Venvanse: como age e quais os riscos do remédio que levou a mulher de Paulo Vilhena ao vício

Quinta-Feira, 14 de Dezembro de 2023

Venvanse: como age e quais os riscos do remédio que levou a mulher de Paulo Vilhena ao vício

O remédio Venvanse, que levou a modelo Maria Luiza Silveira, mulher do ator Paulo Vilhena, ao vício oferece sérios riscos à saúde, como problemas neurológicos e cardíacos, se não for tomado conforme a prescrição médica.

Indicado para tratar transtorno de déficit de atenção com hiperatividade (TDAH) e compulsão alimentar, é usado muitas vezes como um estimulante por quem quer ter mais disposição e energia - mesmo por quem não tem esse diagnóstico.

Foi o caso da modelo, que fez o desabafo no podcast "Take Your Shoes Off" sobre o vício. Na entrevista, ela conta que foram seis anos de dependência, dos 20 aos 26 anos de idade.

"Eu falava com muito orgulho [que tomava]. É a melhor coisa do mundo. Eu amava. É bom, mas tem um preço. E o preço é alto demais", disse. "Se eu não tivesse parado, acho que teria morrido. Estava tomando uma dose que acelerava e desacelerava o coração. Eu ia ter uma parada cardíaca", contou.

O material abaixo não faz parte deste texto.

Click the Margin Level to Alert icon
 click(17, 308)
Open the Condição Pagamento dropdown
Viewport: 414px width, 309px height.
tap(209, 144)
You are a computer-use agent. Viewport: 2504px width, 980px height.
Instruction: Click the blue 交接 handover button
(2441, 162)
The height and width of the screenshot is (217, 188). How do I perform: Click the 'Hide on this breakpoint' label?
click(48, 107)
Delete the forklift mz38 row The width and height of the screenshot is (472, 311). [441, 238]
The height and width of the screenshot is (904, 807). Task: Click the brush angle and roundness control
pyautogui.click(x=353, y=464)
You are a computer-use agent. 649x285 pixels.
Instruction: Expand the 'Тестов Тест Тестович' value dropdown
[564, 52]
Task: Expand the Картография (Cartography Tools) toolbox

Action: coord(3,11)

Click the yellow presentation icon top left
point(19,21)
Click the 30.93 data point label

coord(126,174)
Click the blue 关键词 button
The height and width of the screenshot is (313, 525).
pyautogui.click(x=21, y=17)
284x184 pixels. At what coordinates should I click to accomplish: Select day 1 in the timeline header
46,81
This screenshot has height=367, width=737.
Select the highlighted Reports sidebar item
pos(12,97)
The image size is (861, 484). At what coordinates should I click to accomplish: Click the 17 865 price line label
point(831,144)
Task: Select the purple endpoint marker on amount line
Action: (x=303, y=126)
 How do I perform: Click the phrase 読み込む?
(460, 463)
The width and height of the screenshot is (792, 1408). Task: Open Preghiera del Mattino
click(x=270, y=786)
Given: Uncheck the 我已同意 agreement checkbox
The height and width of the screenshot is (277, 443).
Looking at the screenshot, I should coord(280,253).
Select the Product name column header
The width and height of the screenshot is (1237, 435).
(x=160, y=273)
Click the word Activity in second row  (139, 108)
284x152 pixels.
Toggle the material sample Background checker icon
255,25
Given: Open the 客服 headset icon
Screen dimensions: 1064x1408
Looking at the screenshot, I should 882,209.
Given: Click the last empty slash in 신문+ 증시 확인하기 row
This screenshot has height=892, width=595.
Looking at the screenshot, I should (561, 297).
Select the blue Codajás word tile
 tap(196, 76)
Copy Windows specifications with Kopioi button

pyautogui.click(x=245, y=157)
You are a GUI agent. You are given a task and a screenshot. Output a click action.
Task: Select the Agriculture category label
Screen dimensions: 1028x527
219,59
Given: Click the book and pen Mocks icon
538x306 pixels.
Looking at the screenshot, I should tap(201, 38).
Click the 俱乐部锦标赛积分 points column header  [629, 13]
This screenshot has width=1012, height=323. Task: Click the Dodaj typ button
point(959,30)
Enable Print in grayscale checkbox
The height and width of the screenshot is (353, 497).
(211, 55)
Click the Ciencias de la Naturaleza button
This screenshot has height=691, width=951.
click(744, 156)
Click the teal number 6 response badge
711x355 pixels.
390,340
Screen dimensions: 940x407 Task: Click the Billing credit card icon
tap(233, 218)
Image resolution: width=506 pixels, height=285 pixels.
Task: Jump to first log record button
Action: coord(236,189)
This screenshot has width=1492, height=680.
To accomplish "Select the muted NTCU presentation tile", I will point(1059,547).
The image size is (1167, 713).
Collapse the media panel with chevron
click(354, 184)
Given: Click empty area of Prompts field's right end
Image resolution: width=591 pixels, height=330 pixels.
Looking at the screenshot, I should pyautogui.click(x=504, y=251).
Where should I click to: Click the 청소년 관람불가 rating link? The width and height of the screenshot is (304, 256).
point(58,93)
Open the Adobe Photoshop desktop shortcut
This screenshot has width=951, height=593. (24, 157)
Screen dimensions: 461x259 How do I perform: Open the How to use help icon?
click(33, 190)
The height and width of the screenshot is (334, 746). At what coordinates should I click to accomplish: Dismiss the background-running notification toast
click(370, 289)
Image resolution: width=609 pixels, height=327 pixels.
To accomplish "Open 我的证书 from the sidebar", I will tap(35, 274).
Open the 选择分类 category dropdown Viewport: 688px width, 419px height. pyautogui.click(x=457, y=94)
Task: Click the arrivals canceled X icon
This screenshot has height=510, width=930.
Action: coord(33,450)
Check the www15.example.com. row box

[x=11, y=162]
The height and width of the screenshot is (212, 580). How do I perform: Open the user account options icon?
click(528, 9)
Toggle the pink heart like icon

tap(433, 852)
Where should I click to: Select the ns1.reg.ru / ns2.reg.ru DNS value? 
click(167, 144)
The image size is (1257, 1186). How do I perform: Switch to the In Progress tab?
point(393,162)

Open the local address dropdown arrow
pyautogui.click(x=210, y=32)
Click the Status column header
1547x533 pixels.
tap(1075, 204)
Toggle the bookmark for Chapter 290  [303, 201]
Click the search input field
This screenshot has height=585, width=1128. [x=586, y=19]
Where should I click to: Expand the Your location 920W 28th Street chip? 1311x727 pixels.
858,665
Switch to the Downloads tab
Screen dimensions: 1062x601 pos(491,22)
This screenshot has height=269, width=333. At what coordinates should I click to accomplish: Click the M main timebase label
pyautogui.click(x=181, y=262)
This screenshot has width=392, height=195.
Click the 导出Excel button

Tudo começou quando ela teve que conciliar a faculdade de direito com o estágio. "Eu me vi numa situação em que precisava de alguma coisa para dar disposição. É uma pílula que você fica com disposição fora do normal. É mágica, mas tem seu preço".

Luli, como ela gosta de ser chamada, disse que o medicamento a transformava em "mulher-maravilha, muito mais sociável, mais humana, quase com superpoderes".

???? E o Venvanse (lisdexamfetamina) tem realmente esse "poder". O medicamento, derivado da anfetamina, é um estimulante do sistema nervoso central e psicoestimulante.

"A molécula aumenta muito a dopamina, que é um neurotransmissor ligado ao bem-estar e recompensa. Ela atua diretamente na sensação de recompensa, trazendo bastante vigor, disposição e energia", explica a psiquiatra Anny de Mattos Barroso Maciel, especialista em transtornos alimentares pela USP e terapeuta interpessoal pela Unifesp.

Referência em neurociência, neuropsicologia e em terapia cognitivo-comportamental, a psiquiatra Nina Ferreira ressalta que a lisdexamfetamina faz com que aumente a disponibilidade dos neurotransmissores noradrenalina e dopamina no cérebro.

É como se fosse um super funcionamento do cérebro. No entanto, esses neurotransmissores em excesso são bem danosos para o cérebro e para o corpo como um todo.